Task objective: Reproduce the closing part of the entries exactly: the line with "Activate the zoom" and all lines after it, ending with the last line, and nothing else.

= = =

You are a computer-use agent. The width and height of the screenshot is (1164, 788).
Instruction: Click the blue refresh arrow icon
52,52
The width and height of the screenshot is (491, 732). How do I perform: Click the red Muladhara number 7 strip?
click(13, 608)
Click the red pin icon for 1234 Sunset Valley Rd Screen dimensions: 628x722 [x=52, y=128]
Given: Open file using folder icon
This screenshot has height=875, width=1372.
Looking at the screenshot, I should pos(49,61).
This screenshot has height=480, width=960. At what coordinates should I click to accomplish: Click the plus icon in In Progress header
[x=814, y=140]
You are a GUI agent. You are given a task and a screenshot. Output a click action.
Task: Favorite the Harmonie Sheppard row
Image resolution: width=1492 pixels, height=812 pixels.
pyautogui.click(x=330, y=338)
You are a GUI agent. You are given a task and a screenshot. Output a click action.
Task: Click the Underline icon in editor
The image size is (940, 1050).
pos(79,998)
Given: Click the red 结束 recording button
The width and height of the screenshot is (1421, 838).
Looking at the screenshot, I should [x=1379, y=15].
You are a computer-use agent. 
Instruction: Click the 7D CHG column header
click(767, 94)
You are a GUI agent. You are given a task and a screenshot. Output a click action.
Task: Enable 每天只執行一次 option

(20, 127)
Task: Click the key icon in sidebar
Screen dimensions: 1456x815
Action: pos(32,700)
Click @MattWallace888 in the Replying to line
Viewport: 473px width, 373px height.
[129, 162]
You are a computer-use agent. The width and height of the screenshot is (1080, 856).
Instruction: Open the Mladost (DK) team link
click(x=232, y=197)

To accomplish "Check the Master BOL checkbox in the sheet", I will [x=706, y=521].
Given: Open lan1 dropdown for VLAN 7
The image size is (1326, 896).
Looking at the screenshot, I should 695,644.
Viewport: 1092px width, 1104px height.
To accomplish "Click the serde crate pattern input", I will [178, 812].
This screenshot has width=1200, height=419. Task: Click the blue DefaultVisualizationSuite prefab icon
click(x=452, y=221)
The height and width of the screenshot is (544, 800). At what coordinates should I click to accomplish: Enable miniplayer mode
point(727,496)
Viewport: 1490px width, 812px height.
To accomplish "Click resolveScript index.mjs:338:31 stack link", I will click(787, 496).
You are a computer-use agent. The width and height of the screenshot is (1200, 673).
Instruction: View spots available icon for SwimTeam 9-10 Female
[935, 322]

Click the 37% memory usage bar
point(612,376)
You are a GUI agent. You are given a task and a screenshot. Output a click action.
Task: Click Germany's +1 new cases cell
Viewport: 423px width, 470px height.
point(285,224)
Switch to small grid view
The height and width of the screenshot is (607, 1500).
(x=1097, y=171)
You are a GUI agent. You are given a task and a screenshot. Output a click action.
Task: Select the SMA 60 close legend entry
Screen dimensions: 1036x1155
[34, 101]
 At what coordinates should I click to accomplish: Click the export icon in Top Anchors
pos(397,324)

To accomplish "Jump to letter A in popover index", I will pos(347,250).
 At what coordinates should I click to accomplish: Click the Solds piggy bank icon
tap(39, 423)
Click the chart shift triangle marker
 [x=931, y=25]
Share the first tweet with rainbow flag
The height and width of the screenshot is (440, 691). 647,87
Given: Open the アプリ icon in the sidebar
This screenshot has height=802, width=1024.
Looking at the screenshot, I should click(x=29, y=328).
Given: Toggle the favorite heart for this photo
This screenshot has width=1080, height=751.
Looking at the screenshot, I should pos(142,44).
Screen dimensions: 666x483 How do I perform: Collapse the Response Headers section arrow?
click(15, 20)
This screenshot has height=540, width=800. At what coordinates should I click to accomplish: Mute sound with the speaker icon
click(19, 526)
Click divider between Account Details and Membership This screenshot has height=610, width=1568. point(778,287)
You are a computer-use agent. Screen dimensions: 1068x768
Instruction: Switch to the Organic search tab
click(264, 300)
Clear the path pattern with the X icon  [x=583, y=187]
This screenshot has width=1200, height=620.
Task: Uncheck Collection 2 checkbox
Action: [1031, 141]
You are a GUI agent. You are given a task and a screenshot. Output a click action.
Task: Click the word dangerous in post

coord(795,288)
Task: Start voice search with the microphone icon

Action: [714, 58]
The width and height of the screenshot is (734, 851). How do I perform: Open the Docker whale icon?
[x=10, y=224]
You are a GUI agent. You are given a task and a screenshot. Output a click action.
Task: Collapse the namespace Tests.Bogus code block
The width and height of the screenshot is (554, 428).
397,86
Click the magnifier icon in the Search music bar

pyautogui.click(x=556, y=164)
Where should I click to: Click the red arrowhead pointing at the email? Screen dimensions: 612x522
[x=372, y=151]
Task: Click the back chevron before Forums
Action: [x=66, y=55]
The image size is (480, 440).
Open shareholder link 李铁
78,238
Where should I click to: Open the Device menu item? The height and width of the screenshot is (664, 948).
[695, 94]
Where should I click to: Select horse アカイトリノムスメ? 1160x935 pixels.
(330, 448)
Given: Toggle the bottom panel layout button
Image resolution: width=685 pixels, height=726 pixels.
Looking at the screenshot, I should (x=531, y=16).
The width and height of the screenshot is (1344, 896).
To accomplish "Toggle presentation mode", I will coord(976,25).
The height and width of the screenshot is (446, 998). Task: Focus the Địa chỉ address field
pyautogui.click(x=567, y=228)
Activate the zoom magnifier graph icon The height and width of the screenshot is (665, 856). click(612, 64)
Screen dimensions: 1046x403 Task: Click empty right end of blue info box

= = =

Output of the exercise:
Activate the zoom magnifier graph icon The height and width of the screenshot is (665, 856). click(612, 64)
Screen dimensions: 1046x403 Task: Click empty right end of blue info box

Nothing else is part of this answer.